HOW TO COMPLETE THIS TASK: All the data should come back exactly as it was given.

+++

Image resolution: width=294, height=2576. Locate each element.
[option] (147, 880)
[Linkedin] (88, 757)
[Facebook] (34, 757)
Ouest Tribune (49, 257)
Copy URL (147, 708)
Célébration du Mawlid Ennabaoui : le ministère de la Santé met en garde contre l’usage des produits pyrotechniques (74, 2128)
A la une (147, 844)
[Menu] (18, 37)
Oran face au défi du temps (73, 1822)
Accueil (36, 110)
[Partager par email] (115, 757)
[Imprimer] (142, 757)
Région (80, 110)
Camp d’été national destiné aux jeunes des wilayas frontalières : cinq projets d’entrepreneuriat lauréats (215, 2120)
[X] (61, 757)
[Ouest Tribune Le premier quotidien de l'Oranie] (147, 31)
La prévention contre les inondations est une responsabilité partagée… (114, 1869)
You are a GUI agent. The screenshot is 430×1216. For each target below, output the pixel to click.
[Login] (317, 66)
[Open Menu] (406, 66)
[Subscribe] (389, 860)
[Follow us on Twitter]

+++

OUTPUT OF THE TASK:
Image resolution: width=294, height=2576. Locate each element.
[option] (147, 880)
[Linkedin] (88, 757)
[Facebook] (34, 757)
Ouest Tribune (49, 257)
Copy URL (147, 708)
Célébration du Mawlid Ennabaoui : le ministère de la Santé met en garde contre l’usage des produits pyrotechniques (74, 2128)
A la une (147, 844)
[Menu] (18, 37)
Oran face au défi du temps (73, 1822)
Accueil (36, 110)
[Partager par email] (115, 757)
[Imprimer] (142, 757)
Région (80, 110)
Camp d’été national destiné aux jeunes des wilayas frontalières : cinq projets d’entrepreneuriat lauréats (215, 2120)
[X] (61, 757)
[Ouest Tribune Le premier quotidien de l'Oranie] (147, 31)
La prévention contre les inondations est une responsabilité partagée… (114, 1869)
You are a GUI agent. The screenshot is 430×1216. For each target below, output the pixel to click.
[Login] (317, 66)
[Open Menu] (406, 66)
[Subscribe] (389, 860)
[Follow us on Twitter]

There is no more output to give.